*PARTS OF THE EXERCISE*.
[a] List the usernames of everyone who posts in the forum thread on Jamaica as an expat destination.
[b] Continue the forum thread on Jamaica as an expat destination from its final post.

*SOURCE*.
....

# Negril.com Message Board Forums > Living in Jamaica >  Jamaica and negril as an Expat destination.   Choose or not to choose?.

## Tattoo

What are your feelings on negril and jamaica being a destination for ex pats? And why?.Costa rica has boomed and busted, panama too, Where does jamaica stand?.Would you suggest it to a fellow expat? would it be on your destination list to consider?.Respect.

----------


## brasi

It IS on mine. ETA 2020.

----------


## Marko

think you'll find most people find other destinations that are less expensive than Jamaica.......
which is one of the biggest reasons they choose a country to retire in.......
thus the expat community isn't nearly as big in Jamaica as say the DR or in Thailand etc...

Cool Runnings, Marko

----------


## kim&betty

I do indeed love mi sum jamaica, and would enjoy living there, but it's costly to maintain a US standard of living. Panama is still #1 with government perks available to retired seniors, #2 Ecuador with government perks/low cost health insurance/housing, #3 Dominican Republic low cost everyting (except ganga it's very $$$ expensive). We are going to check out Ecuador, very temperate in the mountains, and vacation in Negril!

----------


## Jbizek

This is my husbands and I dream, to retire to JA. We're hoping to buy some land in the next 10 years or so. Once our youngest is in school full time I'm getting a part time job all that I earn will go to our retirement fund. We have taken up gardening and learned to compost with the goal of being to supply ourselves with some of our own foods. If we ever move out of the suburbs and get some land we intend to keep chickens and goats, all to prepare us for a simpler life in JA someday.

....

*DATA SECTION*.
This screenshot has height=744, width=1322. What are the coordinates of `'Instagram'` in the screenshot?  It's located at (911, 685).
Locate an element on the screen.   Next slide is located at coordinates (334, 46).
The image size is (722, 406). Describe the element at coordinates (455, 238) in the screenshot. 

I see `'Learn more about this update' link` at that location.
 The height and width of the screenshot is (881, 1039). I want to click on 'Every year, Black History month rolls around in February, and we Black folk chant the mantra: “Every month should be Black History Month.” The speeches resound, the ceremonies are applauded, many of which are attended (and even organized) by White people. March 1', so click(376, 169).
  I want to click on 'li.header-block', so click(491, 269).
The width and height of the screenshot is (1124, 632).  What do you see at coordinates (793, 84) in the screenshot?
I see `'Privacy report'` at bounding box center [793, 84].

....

*THE RESPONSES*.
[a] Tattoo, brasi, Marko, kim&betty, Jbizek

[b]
 I do hope our dreams are realized, I'd love to spend my golden years giving back to the Jamaican community.

----------


## goldilocks

Thanks for the links dbrook.

I intend to live in Jamaica, but I do not maintain a "US standard of living" in the US, LOL - I intend to live up quietly and practically and enjoy the fruits of Jamaica.  The random crime has made me adjust my plans a bit.

----------


## SweetSue

> It IS on mine. ETA 2020.


You been reading my mind?  2020 is my deadline... sooner may come but def something by then.

----------


## Bnewb

Dbrook...make sure to get confirmation on the info that is coming out of that site you posted.
The very first question I read was answered incorrectly.
[A poster asked if there was an income requirement to live in Jamaica & someone responded that there was no income requirement. This information is wrong.]
I haven't read any further yet...not sure that I want to.

----------


## Vince

If anybody knows,Bnewb can get the correct answer this nice lady knows!!! :Big Grin: _Good Luck!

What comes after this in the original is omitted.